Caching queries and rebuilding PDTs with datagroups

Stay organized with collections Save and categorize content based on your preferences.

Looker reduces the load on your database and improves performance by using cached results of prior queries when available and permitted by your caching policy. In addition, you can create complex queries as persistent derived tables (PDTs), which store their results to simplify later queries.

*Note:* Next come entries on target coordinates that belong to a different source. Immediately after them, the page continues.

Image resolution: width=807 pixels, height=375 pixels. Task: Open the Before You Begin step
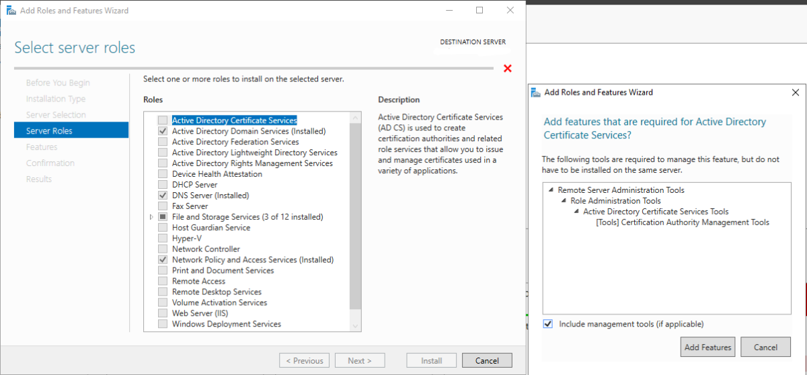(x=58, y=83)
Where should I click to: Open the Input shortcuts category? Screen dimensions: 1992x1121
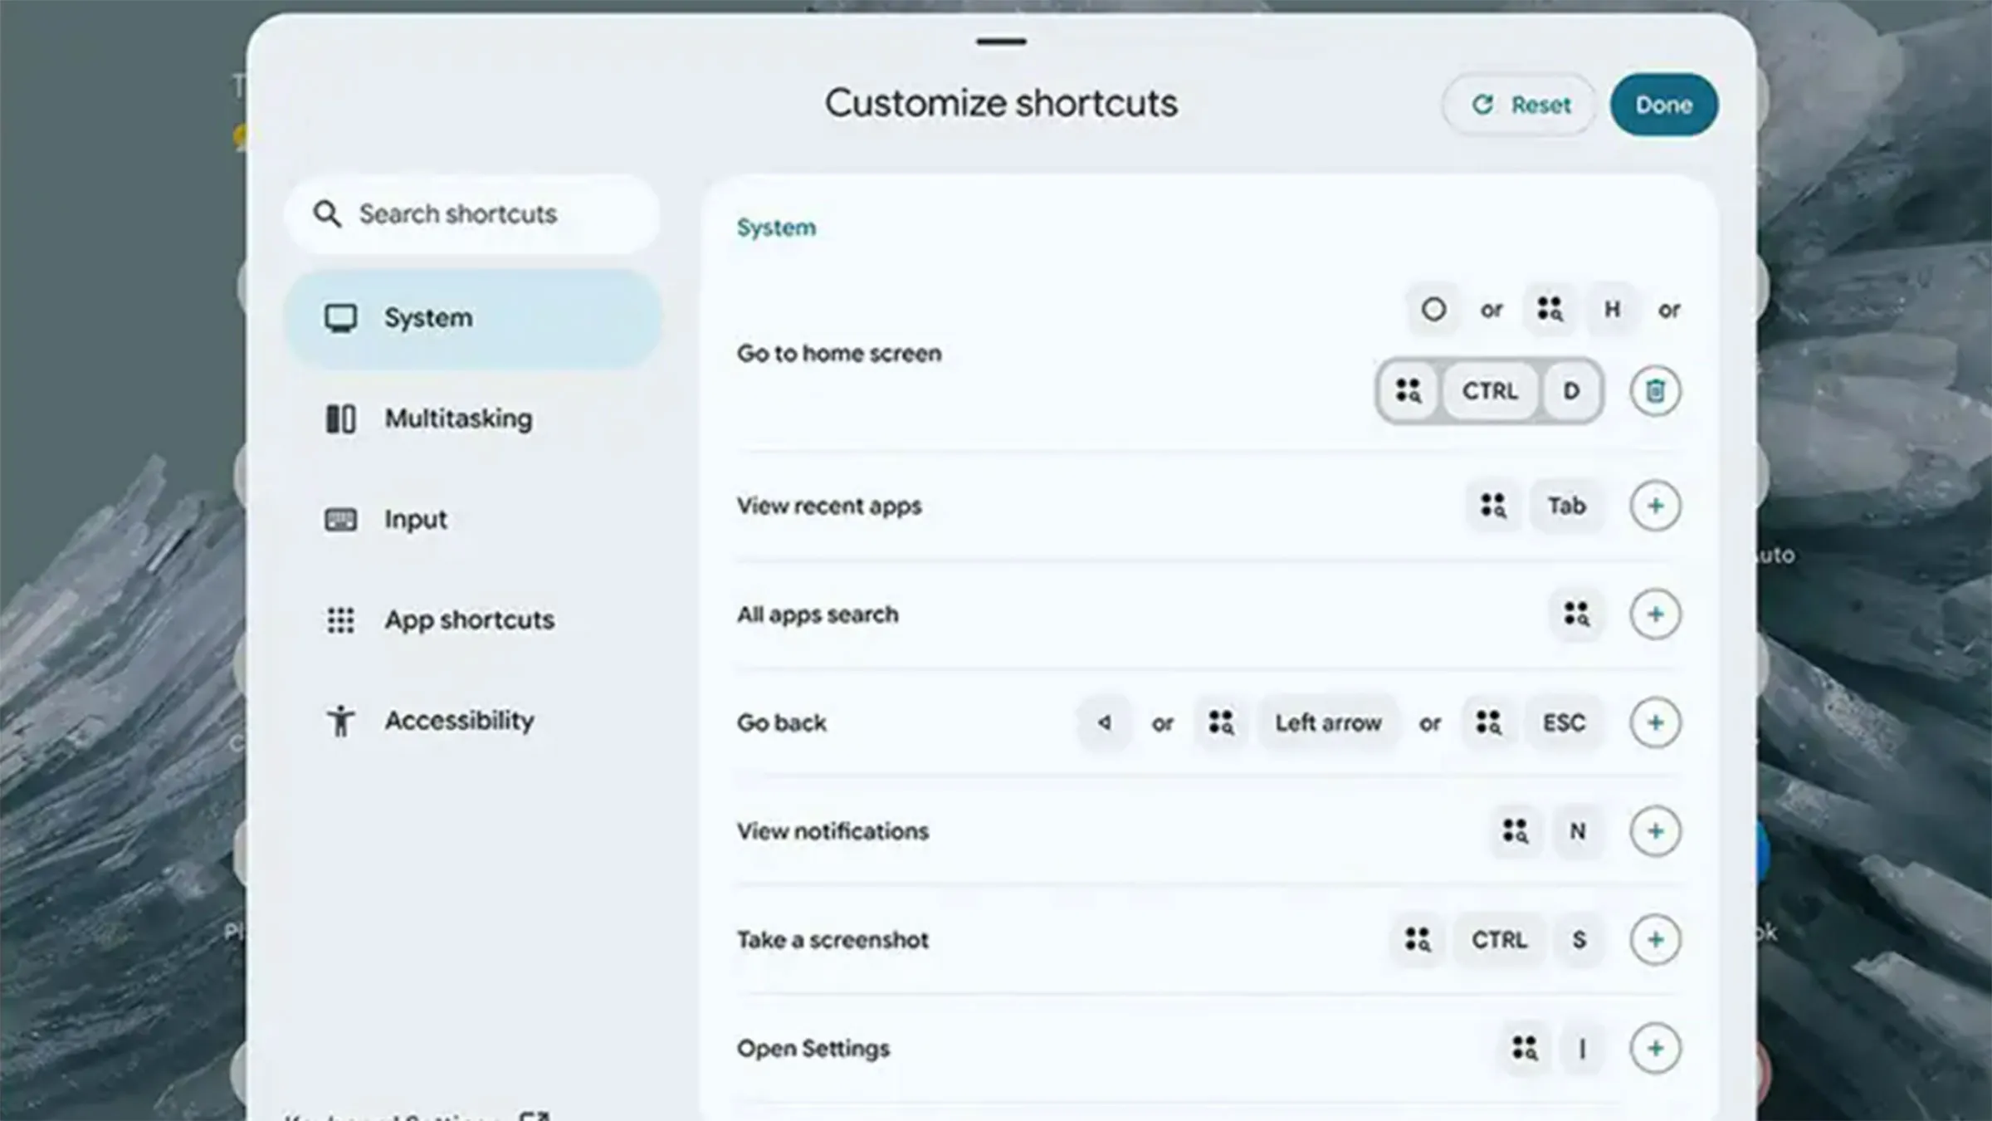pos(415,520)
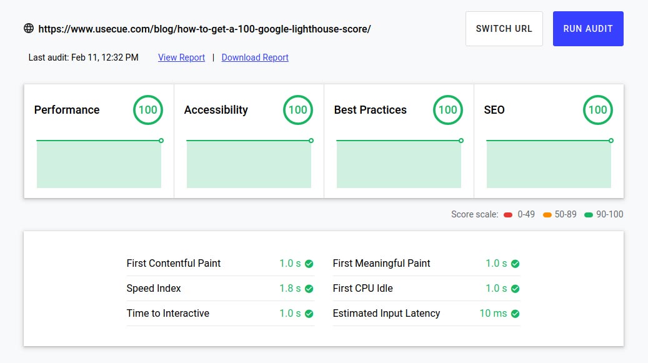
Task: Click the globe icon beside the URL
Action: click(29, 28)
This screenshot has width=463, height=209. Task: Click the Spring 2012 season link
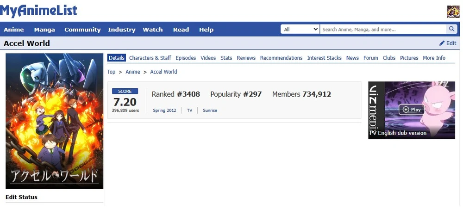(x=164, y=111)
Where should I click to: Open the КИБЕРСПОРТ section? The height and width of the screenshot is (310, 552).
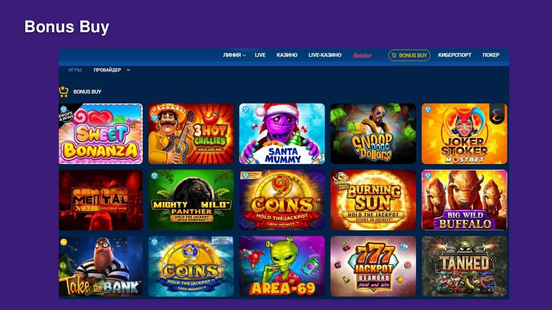click(454, 55)
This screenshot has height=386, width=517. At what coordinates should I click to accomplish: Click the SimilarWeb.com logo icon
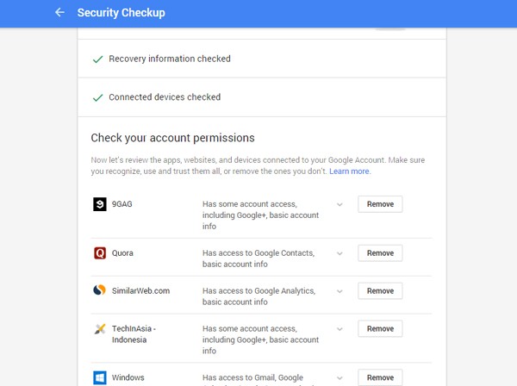pos(100,290)
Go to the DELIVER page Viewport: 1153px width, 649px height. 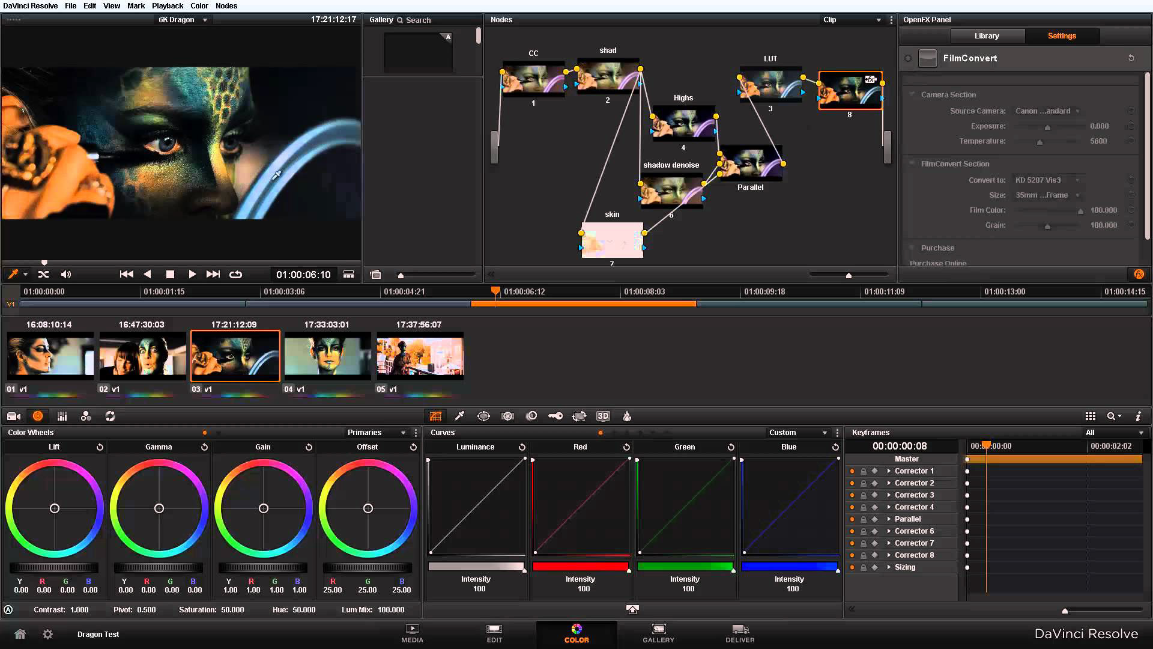pyautogui.click(x=740, y=633)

Datagroups are very handy for coordinating your database's ETL (extract, transform, and load) schedule with Looker's caching policy and PDT rebuilding schedule. You can use a datagroup to specify the rebuilding trigger for PDTs based on when new data is added to your database. In the same datagroup, you can specify a maximum cache age for Explore queries to act as a fail-safe in the event that the PDT rebuild is not triggered for some reason. That way, the failure mode for a datagroup will be to query the database rather than serve stale data from the Looker cache.

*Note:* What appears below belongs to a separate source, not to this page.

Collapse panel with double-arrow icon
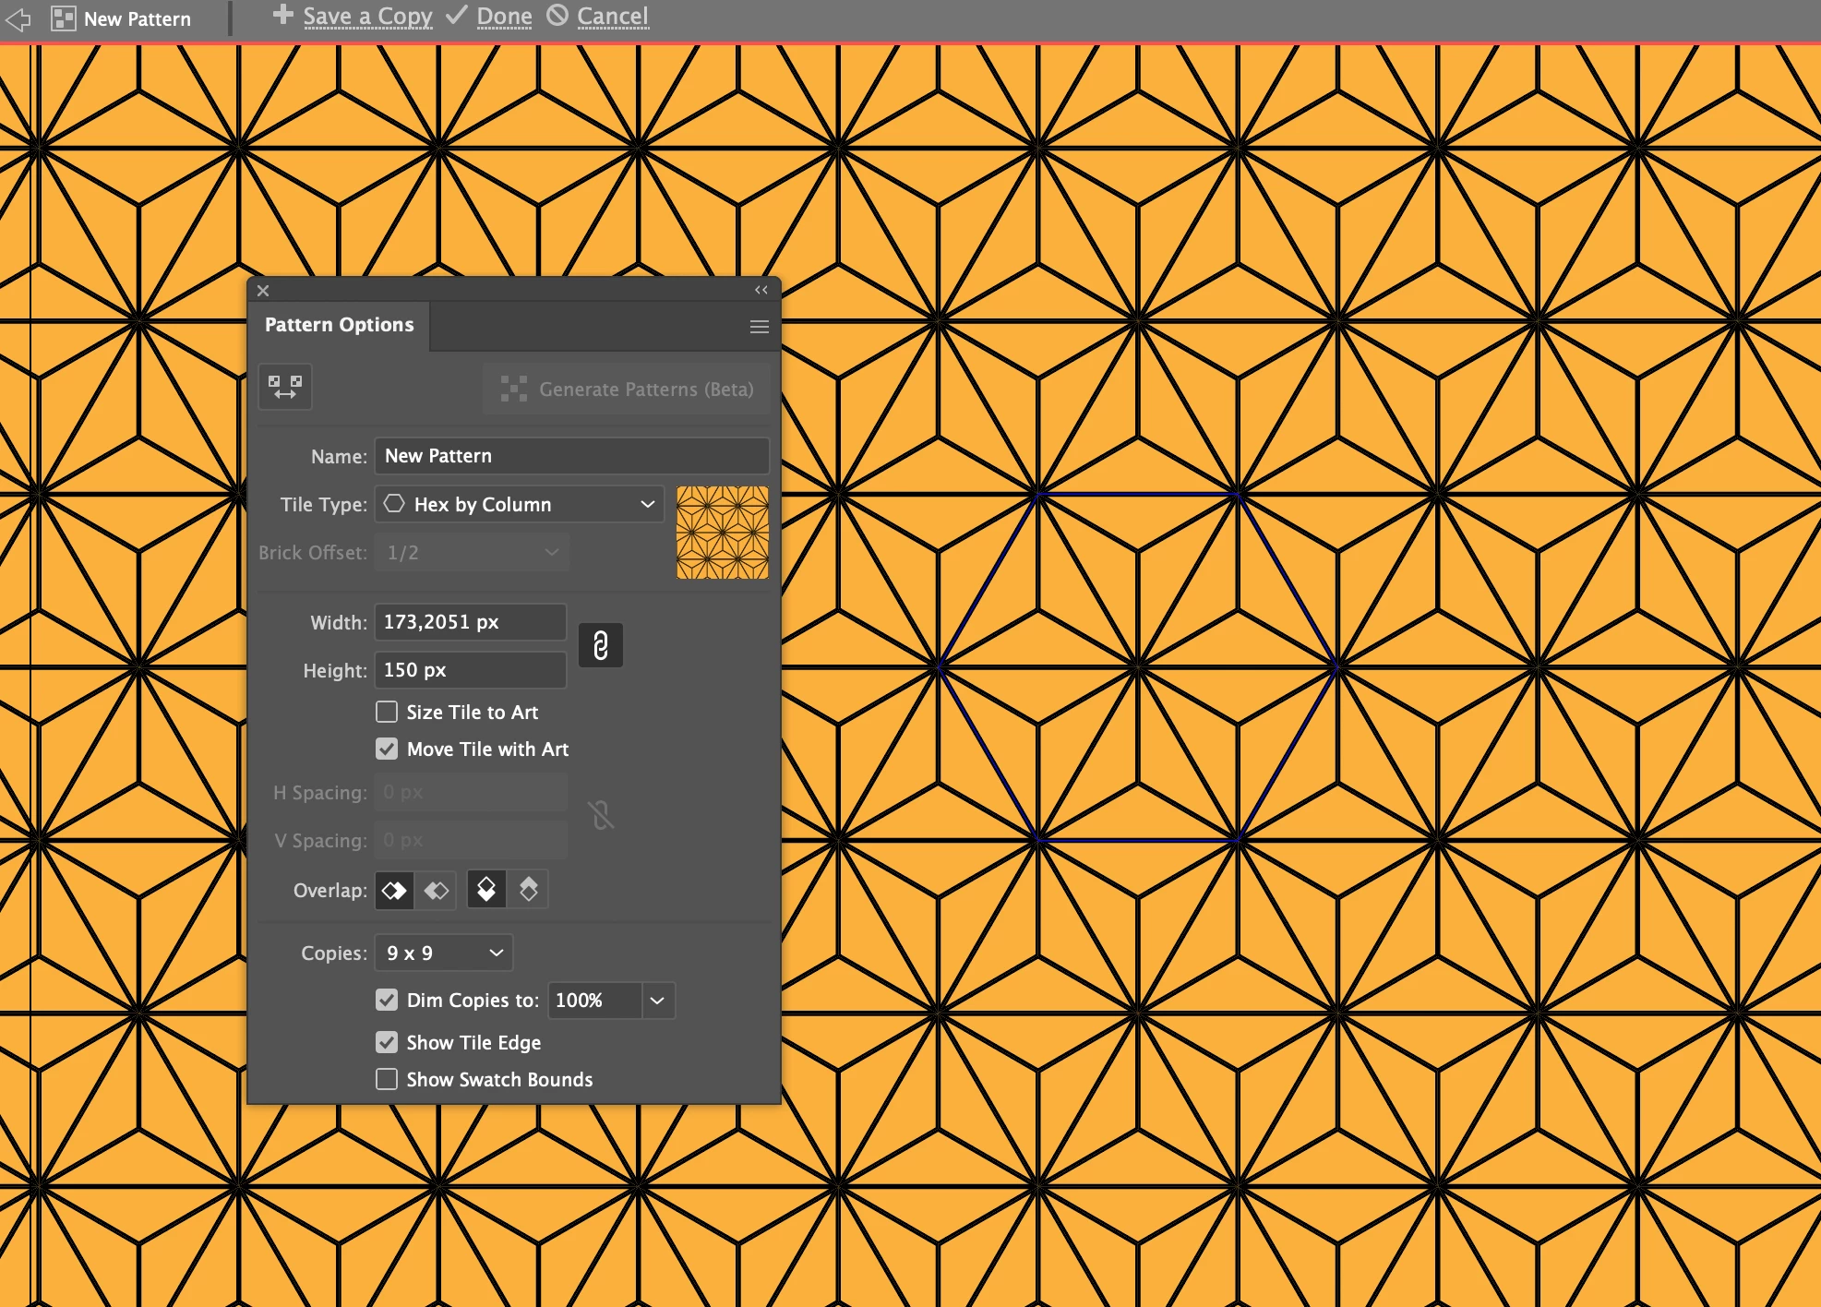This screenshot has height=1307, width=1821. pyautogui.click(x=761, y=290)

Alternatively, you can use a datagroup to decouple the PDT rebuilding trigger from your maximum cache age. This can be useful if you have an Explore based on data that updates very frequently and that Explore is joined to a PDT that is rebuilt less frequently. In this case, you would want your query cache to reset more frequently than your PDT is rebuilt.

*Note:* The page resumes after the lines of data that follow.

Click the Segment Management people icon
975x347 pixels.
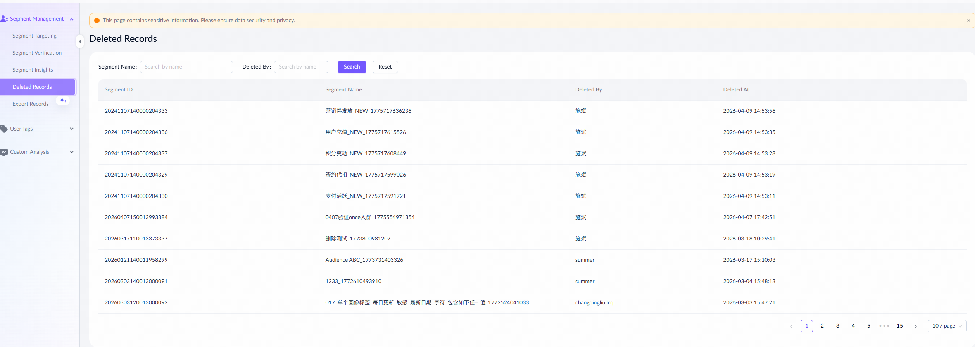coord(4,19)
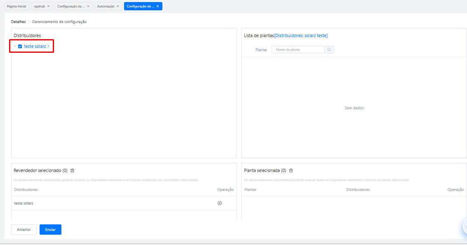Viewport: 467px width, 245px height.
Task: Click the search icon beside plant name field
Action: pos(329,49)
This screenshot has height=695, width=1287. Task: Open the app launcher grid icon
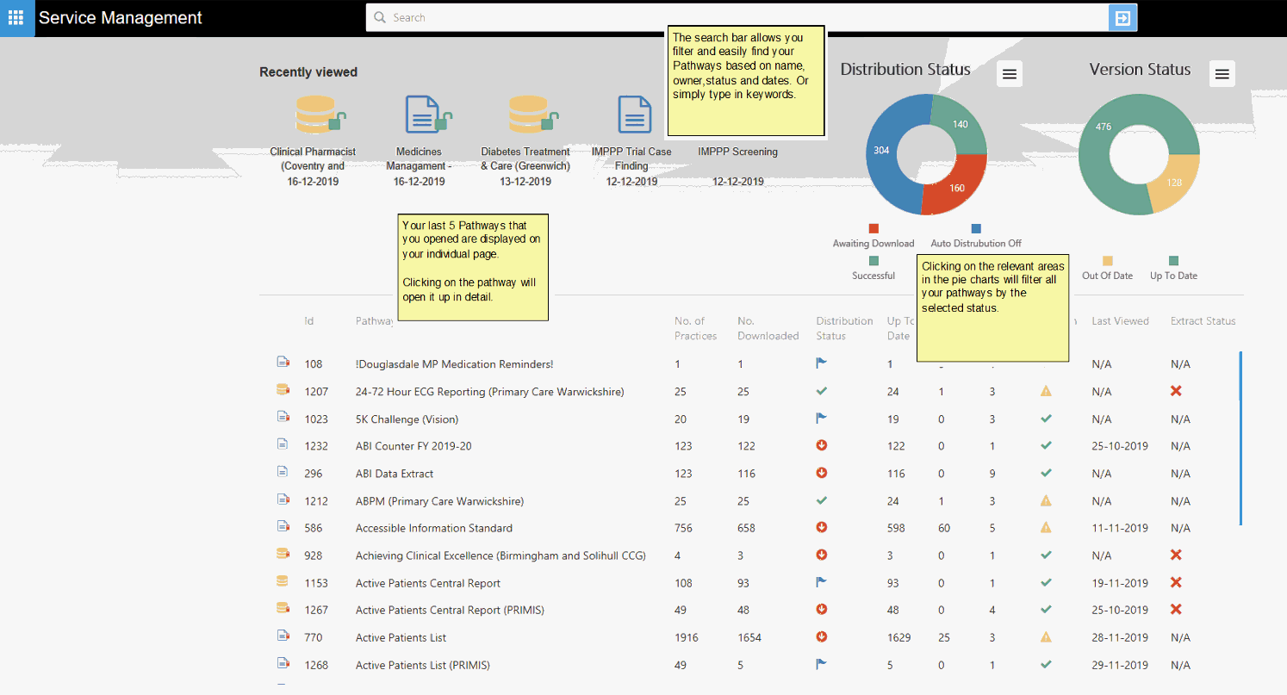click(x=16, y=18)
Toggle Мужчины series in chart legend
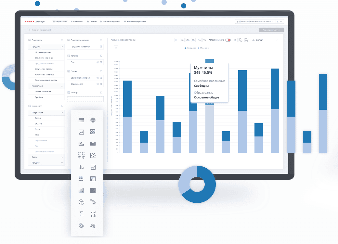338x244 pixels. click(204, 48)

For details on query caching, see the How Looker uses cached queries section on this documentation page.

Defining a datagroup

A datagroup is defined with the datagroup parameter, either in a model file or in its own LookML file. You can define multiple datagroups if you want different caching and PDT rebuild policies for different Explores and/or PDTs in your project.

The datagroup parameter can have the following subparameters:

  • label — Specifies an optional label for the datagroup.
  • description — Specifies an optional description for the datagroup that can be used to explain the datagroup's purpose and mechanism.
  • max_cache_age — Specifies a string that defines a time period. When the age of a query's cache exceeds the time period, Looker invalidates the cache. The next time the query is issued, Looker sends the query to the database for fresh results.
  • interval_trigger — Specifies a time schedule for triggering the datagroup, such as "24 hours".

See the datagroup documentation page for more information on these parameters.

At a minimum, a datagroup must have at least the max_cache_age parameter, the sql_trigger parameter, or the interval_trigger parameter.

A datagroup cannot have both sql_trigger and interval_trigger parameters. If you define a datagroup with both parameters, the datagroup will use the interval_trigger value and ignore the sql_trigger value, since the sql_trigger parameter requires Looker to use database resources when querying the database.

Here is an example of a datagroup that has a sql_trigger set up to rebuild the PDT every day. In addition, the max_cache_age is set to clear the query cache every two hours, in case any Explores join PDTs to other data that refreshes more frequently than once a day.

datagroup: customers_datagroup {
  sql_trigger: SELECT DATE(NOW());;
  max_cache_age: "2 hours"
}

Once you define the datagroup, you can assign it to Explores and PDTs:

Using a datagroup to specify a rebuild trigger for PDTs

To define a PDT rebuilding trigger using datagroups, create a datagroup parameter with either the sql_trigger or the interval_trigger subparameter. Then assign the datagroup to individual PDTs using the datagroup_trigger subparameter in the PDT's derived_table definition. If you use datagroup_trigger for your PDT, you don't need to specify any other persistence strategy for the derived table. If you specify multiple persistence strategies for a PDT, you will get a warning in the Looker IDE, and only the datagroup_trigger will be used.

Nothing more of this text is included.